Title
Dissociation of Intracellular Signaling Pathways in Response to Partial Agonist Ligands of the T Cell Receptor
Document Type
Article
Publication Date
5-18-1998
Journal
Journal of Experimental Medicine
Volume
187
Issue
10
First Page
1699
Last Page
1709
URL with Digital Object Identifier
10.1084/jem.187.10.1699
Abstract
The T cell receptor (TCR) is a versatile receptor able to generate different signals that result in distinct T cell responses. The pattern of early signals is determined by the TCR binding kinetics that control the ability of the ligand to coengage TCR and coreceptor. Coengagement of TCR and CD4 results in an agonist signaling pattern with complete tyrosine phosphorylation of TCR subunits, and recruitment and activation of ZAP-70. In contrast, TCR engagement without CD4 coengagement causes a partial agonist type of signaling, characterized by distinct phosphorylation of TCR subunits and recruitment but no activation of ZAP-70. The pathways triggered by partial agonist signaling are unknown.
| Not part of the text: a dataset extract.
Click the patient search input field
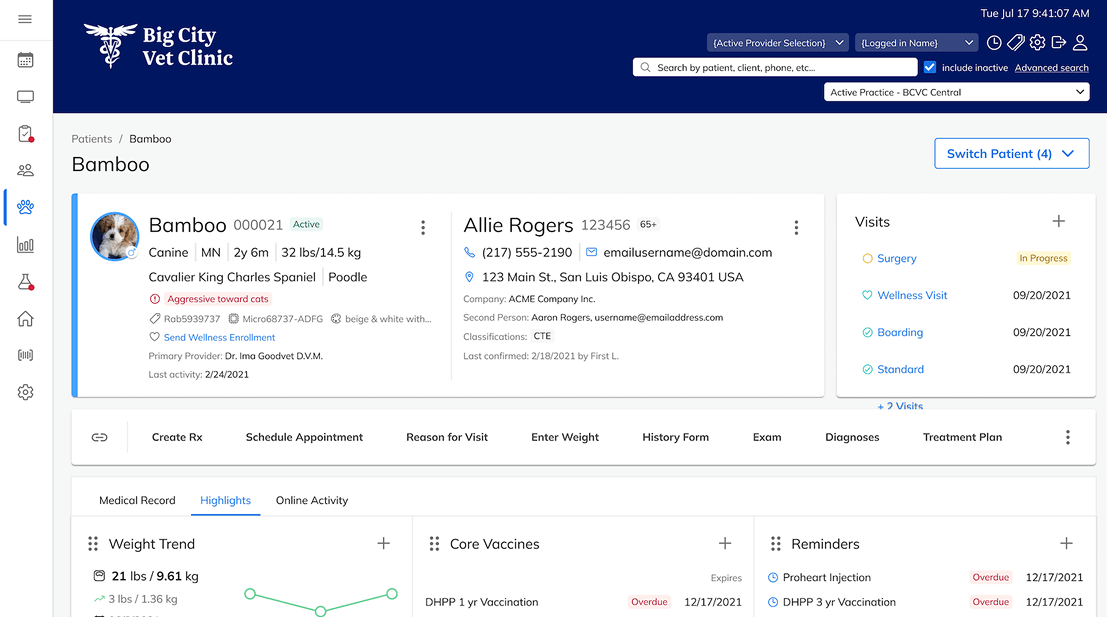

Here, we show that agonists cause association of active lck and active ZAP-70 with p120-GTPase-activating protein (p120-GAP). These associations follow engagement of CD4 or CD3, respectively. In contrast, partial agonists do not activate lck or ZAP-70, but induce association of p120-GAP with inactive ZAP-70. Despite these differences, both agonist and partial agonist signals activate the mitogen-activated protein kinase (MAPK) pathway. However, MAPK activation by partial agonists is transient, supporting a kinetic, CD4-dependent model for the mechanism of action of variant TCR ligands. Transient MAPK activation may explain some of the responses to TCR partial agonists and antagonists.